When he didn’t say anything else, I hesitated. Was that a sister? His mother? A lover?
“You loved her,” I said, going for the obvious.
“More than my own life,” he said back softly.
Lover, probably.
But then that plaid scrap jumped back into my memory, and I knew. Unmarried Scottish women didn’t wear plaid. They wore the plaid of their husband’s clan.
His wife.
His wife. The idea of him married blew my mind.
“Did you . . . ?” I trailed off, not wanting to finish that question. Hoping he wouldn’t slice my fool head off for even starting it.
“The hunger.” His voice had gone so quiet I almost couldn’t hear him. “He made me and he left . . . he left me with her.”
Even with incomplete fragments, the picture started snapping together in my head. I felt Sebastian’s shoulders jerk a little. He was crying. Not just a few tears down his cheeks, but actual sobbing.
Slowly, so I didn’t startle or threaten him, I put my arms around him. He let me, though he just stood where he was. I gently pulled his head to my shoulder and held him while he cried. I expected huge, gulping sobs releasing so much pent up pain and misery for the first time in probably five hun
dred years, but he cried very quietly. He didn’t seem able to stop, but he controlled it enough to be subtle.

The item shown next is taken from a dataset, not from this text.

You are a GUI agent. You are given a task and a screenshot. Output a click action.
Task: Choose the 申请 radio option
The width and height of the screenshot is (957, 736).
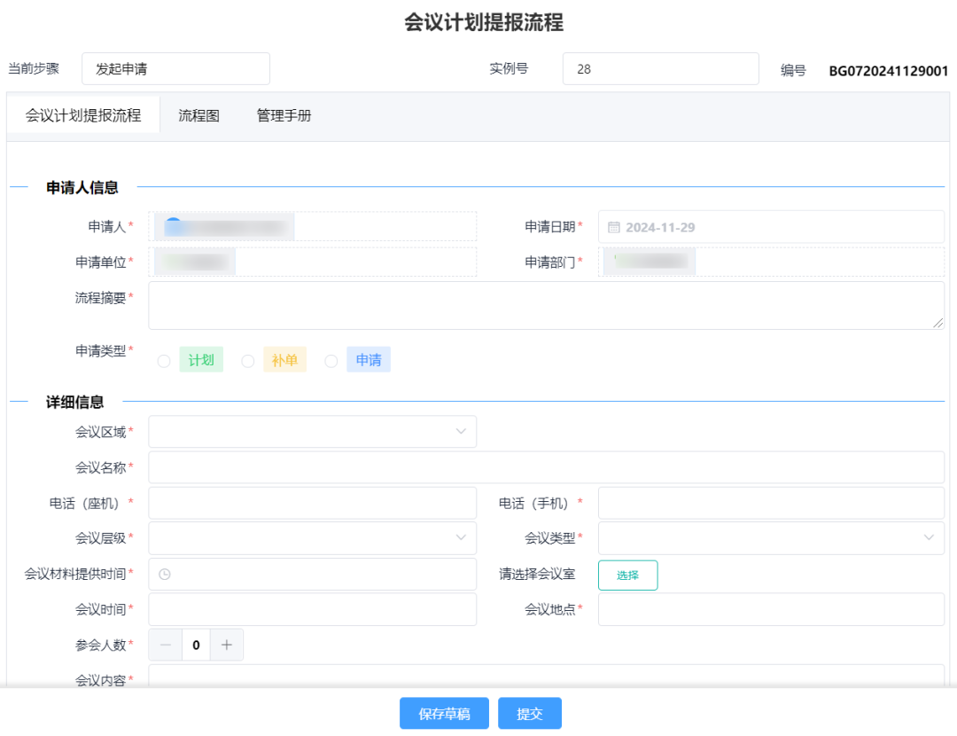pyautogui.click(x=331, y=361)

All I could do was hold him. If I’d ever done anything more unexpected in my life, I couldn’t think of it. This man could kill me with hardly a thought. Had killed who knew how many others as easily as that. But right now he cried blood all down the front of my shirt and let me hold him.
The tears took a long time to wind down. I’d sort of expected him to regain control of himself and push me away after a few seconds. Instead he sobbed almost silently on and on, probably letting loose centuries of this.
After a while he stood up, wiping his eyes and turning away from me. I caught a hint of embarrassment from the cant of his shoulders. My eyebrows puckered. “What happened?” I asked quietly.
He didn’t answer.
“Sebastian, what happened?” I said again, a little louder. He sighed a little, but still didn’t answer. I tried again. “Your father made you and then ran away, left you alone with your human wife. You didn’t know what was going on when you started to feed from her, so you didn’t know how to stop and she died. That was your first night as a vampire. Am I close?”
A shudder passed through him.
I sighed. “That’s horrible. I can’t even fathom how horrible. You must miss her so bad.”
“Not a night goes by that I do not miss her,” he murmured, almost to himself.
I knew what that felt like.
“So now you know,” Sebastian went on. He looked at me, and I didn’t know what I saw in his eyes. They were flat, but intense. Nervous? “I’ve never spoken of it before now.”
Five hundred years without saying anything? No wonder he fell apart like that. I’d have gone a little crazy too with something so heavy weighing me down.
He shrugged one shoulder and looked away from me. I set a hand on his back again. “Thank you for telling me.”
He shrugged again, somewhat uneasy, somewhat resigned. He hadn’t necessarily meant for the story to come out. I was just shocked it hadn’t come out sooner.